Given the two forests below, we can use the following commands to create forwarder zones for both the forestX.mycompany.com zone and the appropriate reverse lookup zones.
* Subnet: 192.168.1.0/24
* DNS servers: 192.168.1.2, 192.168.1.3
* Subnet: 192.168.2.0/24
* DNS servers: 192.168.2.2, 192.168.2.3
dnscmd 192.168.1.2 /ZoneAdd remote_dom.mycompany.com /DsForwarder 192.168.2.2 192.168.2.3
dnscmd 192.168.1.2 /ZoneAdd 2.168.192.in-addr.arpa /DsForwarder 192.168.2.2 192.168.2.3
dnscmd 192.168.2.2 /ZoneAdd local_dom.mycompany.com /DsForwarder 192.168.1.2 192.168.1.3
dnscmd 192.168.2.2 /ZoneAdd 1.168.192.in-addr.arpa /DsForwarder 192.168.1.2 192.168.1.3
You can now test it:
nslookup dc1.remote_dom.mycompany.com 192.168.1.2
nslookup 192.168.2.2 192.168.1.2
nslookup dc1.local_dom.mycompany.com 192.168.2.2
nslookup 192.168.1.2 192.168.2.2
3. Create a forest-forest trust relationship
Open the Active Directory Domains and Trusts console (domain.msc) in one of the domains. Go to the properties of the domain and, under the Trusts tab, click New Trust and enter the following details:
- DNS name of the other domain.
- Forest Trust - users from any domain in either forest can authenticate in any domain in the other forest.
- Two-way relationship
- Create the trust relationship in both domains
- Forest-wide authentication
- Once the trust is completed use the wizard to confirm the incoming/outgoing trust.
Users in LOCAL_DOM are now part of Everyone & Authenticated Users in REMOTE_DOM but don’t have many rights to do anything yet… You can verify this by opening Active Directory Users & Computers (dsa.msc) and changing the domain to remote_dom.mycompany.com - you can view, but not modify, the other domain.
3. Create a security group for administrators of REMOTE_DOM
Our goal is to have the domain administrators of LOCAL_DOM also administrators of REMOTE_DOM. The first thing to do is to create a security group to manage which users have rights on REMOTE_DOM - call it “REMOTE_DOM Administrators”. Make sure you create the group as either Global or Universal otherwise it will not be visible to the REMOTE_DOM domain (Domain Local scoped groups are just that, local to the domain).
Add the users who should have rights (or just Domain Admins) to this group.
4. Grant REMOTE_DOM Administrators rights in the REMOTE_DOM domain
Now open dsa.msc on the REMOTE_DOM domain.

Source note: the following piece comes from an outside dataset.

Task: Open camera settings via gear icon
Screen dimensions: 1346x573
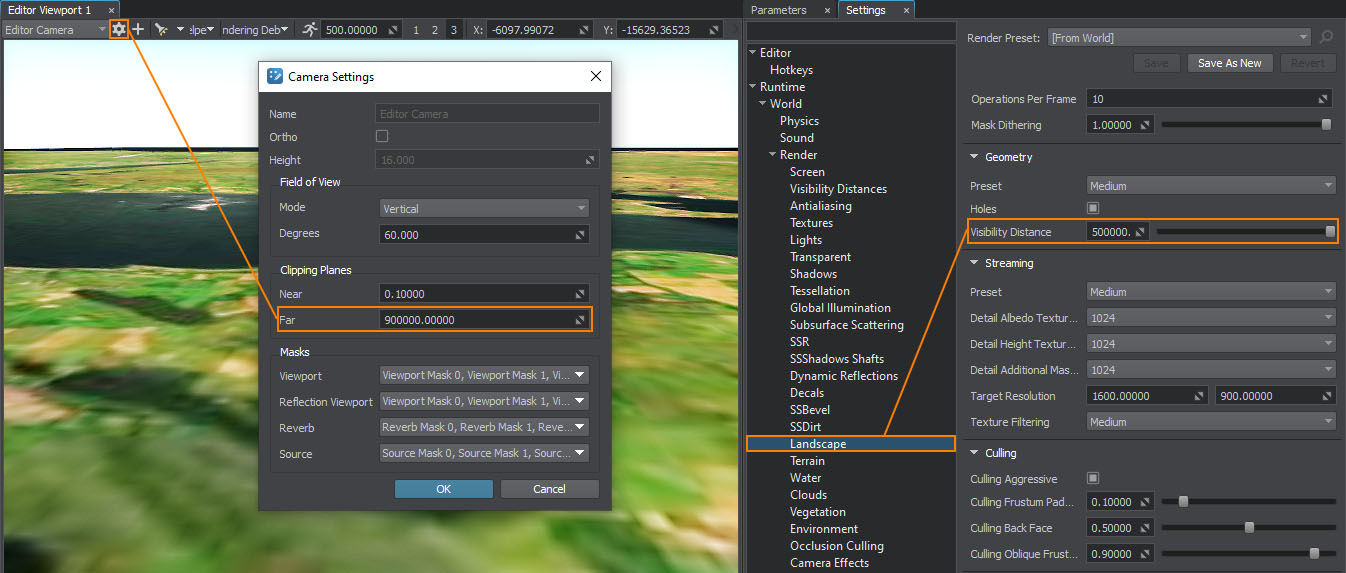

Because Domain Admins is a Global scoped group you won’t be able to add users/groups from LOCAL_DOM to it. To grant the LOCAL_DOM users full administrator rights on the REMOTE_DOM domain you need to add them to the BUILTIN\Administrators group which is locally scoped.
Open the group and click Add under the Members tab. Change the location from remote_dom.mycompany.com to local_dom.mycompany.com and add the LOCAL_DOM\REMOTE_DOM Administrators group.
Setup a Group Policy to grant administrator rights across the domain.
Although after completing step 4 you’ll have Administrator rights on the domain controller, this just isn’t the same as Domain Admins. The first thing you’ll notice is that you have only user rights on other machines in the domain.
- 1. Create a domain local group in REMOTE_DOM (eg. REMOTE_DOM\LOCAL_DOM Administrators).
- 2. Add the security group we created in our local domain (LOCAL_DOM\REMOTE_DOM Administrators) to this group.
- 3. Open REMOTE_DOM’s Group Policy Management console (gpmc.msc).
- 4. Create a new Group Policy Object, linked to the route of the REMOTE_DOM domain. Call it “LOCAL_DOM Administrators.”
- 5. Edit the GPO and find the Preferences \ Control Panel Settings \ Local Users and Groups policy settings.
- 6. Add an action that will add LOCAL_DOM Administrators as a member of the BUILTIN\Administrators group.
This policy will now be applied to all computers on the domain, granting members of “LOCAL_DOM\REMOTE_DOM Administrators” administrative rights on all machines.
Note: There are still permissions that Domain/Enterprise Admins have that are not granted using this procedure (eg. editing Group Policy Objects). I’m still working through them - any suggestions welcome!